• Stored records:

══════════

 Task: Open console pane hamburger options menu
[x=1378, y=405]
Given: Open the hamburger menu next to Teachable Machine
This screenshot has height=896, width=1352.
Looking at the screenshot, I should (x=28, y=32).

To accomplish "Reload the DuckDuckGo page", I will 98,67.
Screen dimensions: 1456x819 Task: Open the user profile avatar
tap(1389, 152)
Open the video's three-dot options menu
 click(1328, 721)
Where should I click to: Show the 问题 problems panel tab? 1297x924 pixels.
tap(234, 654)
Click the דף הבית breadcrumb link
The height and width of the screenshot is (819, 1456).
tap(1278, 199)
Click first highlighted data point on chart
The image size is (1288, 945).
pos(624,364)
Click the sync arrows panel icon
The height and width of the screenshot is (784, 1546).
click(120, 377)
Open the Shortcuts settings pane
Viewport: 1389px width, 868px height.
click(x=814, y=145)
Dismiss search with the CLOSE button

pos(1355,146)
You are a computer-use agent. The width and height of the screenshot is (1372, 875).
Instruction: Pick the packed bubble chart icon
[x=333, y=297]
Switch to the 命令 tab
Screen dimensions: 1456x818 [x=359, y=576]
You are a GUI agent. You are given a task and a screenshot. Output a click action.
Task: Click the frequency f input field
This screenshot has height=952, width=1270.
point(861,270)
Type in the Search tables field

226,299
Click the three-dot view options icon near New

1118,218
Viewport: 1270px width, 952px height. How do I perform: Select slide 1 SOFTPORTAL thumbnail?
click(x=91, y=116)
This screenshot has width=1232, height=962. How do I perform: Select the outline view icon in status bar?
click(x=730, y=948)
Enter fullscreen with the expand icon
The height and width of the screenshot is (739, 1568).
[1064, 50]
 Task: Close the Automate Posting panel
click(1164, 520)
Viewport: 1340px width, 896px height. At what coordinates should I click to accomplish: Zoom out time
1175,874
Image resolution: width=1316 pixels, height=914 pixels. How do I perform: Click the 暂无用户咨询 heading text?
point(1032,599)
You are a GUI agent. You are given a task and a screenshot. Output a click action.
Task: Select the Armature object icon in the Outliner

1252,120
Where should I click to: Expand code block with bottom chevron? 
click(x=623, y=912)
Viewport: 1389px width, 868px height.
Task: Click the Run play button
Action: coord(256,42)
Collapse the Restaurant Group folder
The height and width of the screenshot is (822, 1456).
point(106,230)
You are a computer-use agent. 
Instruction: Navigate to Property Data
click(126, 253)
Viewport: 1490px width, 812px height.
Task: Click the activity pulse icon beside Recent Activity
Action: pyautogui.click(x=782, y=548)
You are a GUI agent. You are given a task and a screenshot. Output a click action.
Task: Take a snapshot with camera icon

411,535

══════════

• Exercise details: From the data above, copy each line where the string "computer" appears.

• Answer to this task:
You are a computer-use agent. The width and height of the screenshot is (1372, 875).
You are a computer-use agent. 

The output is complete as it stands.